== Dataset ==

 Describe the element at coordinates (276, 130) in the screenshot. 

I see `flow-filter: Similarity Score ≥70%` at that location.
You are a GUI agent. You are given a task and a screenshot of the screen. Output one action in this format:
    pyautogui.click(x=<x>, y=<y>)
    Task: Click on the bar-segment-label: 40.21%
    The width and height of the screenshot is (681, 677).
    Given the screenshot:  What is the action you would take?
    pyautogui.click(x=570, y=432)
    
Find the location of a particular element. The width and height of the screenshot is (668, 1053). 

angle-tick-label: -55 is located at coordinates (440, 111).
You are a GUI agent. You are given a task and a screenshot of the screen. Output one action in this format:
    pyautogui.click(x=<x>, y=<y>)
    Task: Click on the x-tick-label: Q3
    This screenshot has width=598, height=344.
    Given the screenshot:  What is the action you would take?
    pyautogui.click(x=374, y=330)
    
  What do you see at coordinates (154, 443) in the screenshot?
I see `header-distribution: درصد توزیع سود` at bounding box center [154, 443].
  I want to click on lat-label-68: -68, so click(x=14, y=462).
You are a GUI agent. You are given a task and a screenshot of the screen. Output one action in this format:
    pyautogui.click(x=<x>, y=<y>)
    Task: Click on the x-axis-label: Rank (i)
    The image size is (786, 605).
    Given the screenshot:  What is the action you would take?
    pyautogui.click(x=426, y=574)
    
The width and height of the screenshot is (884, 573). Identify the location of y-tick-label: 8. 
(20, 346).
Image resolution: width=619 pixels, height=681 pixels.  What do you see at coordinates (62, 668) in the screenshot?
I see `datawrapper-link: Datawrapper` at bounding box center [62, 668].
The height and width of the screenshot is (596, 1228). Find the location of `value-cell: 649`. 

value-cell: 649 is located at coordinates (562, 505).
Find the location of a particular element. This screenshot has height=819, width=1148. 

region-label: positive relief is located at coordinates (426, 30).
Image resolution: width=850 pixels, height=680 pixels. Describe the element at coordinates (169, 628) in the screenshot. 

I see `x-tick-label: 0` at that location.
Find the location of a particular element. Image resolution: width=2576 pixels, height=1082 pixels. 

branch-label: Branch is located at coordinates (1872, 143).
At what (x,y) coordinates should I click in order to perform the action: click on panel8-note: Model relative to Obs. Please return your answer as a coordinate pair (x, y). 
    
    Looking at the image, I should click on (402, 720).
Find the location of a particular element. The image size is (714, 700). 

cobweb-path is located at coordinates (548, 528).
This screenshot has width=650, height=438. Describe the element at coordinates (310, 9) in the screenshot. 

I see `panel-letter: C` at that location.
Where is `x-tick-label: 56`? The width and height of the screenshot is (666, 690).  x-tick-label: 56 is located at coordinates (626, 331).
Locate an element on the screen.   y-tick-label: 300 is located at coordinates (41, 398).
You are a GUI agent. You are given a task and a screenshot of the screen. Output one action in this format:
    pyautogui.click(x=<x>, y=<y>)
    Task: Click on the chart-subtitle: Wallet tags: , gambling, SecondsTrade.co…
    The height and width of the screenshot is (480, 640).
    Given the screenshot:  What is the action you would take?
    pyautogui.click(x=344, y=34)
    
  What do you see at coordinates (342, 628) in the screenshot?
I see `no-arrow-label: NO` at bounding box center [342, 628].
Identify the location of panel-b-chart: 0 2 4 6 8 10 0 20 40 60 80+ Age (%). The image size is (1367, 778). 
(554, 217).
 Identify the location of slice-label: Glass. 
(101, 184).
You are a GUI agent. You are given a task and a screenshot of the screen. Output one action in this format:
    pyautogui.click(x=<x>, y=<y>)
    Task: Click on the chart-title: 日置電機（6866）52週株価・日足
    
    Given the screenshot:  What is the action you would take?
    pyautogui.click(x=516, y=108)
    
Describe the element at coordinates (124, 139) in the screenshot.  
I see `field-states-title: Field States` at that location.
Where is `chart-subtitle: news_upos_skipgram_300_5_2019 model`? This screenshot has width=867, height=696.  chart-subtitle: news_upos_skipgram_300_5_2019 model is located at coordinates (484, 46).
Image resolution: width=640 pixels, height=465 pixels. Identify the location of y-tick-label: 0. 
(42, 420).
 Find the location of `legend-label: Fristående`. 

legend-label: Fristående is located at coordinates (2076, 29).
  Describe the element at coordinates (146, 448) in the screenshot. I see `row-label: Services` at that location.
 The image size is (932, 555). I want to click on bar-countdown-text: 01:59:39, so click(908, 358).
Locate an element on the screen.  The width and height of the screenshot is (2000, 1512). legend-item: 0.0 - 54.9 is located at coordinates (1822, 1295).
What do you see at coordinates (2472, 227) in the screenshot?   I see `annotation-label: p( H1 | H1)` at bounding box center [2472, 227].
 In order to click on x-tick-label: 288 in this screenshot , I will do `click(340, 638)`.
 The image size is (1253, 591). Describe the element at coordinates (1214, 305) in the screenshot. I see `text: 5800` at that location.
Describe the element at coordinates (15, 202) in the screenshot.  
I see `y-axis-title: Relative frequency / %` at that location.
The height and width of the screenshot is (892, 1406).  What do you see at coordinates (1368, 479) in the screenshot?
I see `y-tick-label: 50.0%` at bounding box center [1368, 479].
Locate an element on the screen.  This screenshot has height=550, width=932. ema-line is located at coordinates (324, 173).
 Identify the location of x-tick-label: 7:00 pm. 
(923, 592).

===

What the task requires
Please turn the part of the items that opens with the line containing "In order to click" and closes with the line containing "Relative frequency /", both lines included, into a Markdown table with the columns Row and Item line. Number each row and skip any blank lines.

Solution to this problem
| Row | Item line |
|---|---|
| 1 |  In order to click on x-tick-label: 288 in this screenshot , I will do `click(340, 638)`. |
| 2 |  The image size is (1253, 591). Describe the element at coordinates (1214, 305) in the screenshot. I see `text: 5800` at that location. |
| 3 | Describe the element at coordinates (15, 202) in the screenshot.   |
| 4 | I see `y-axis-title: Relative frequency / %` at that location. |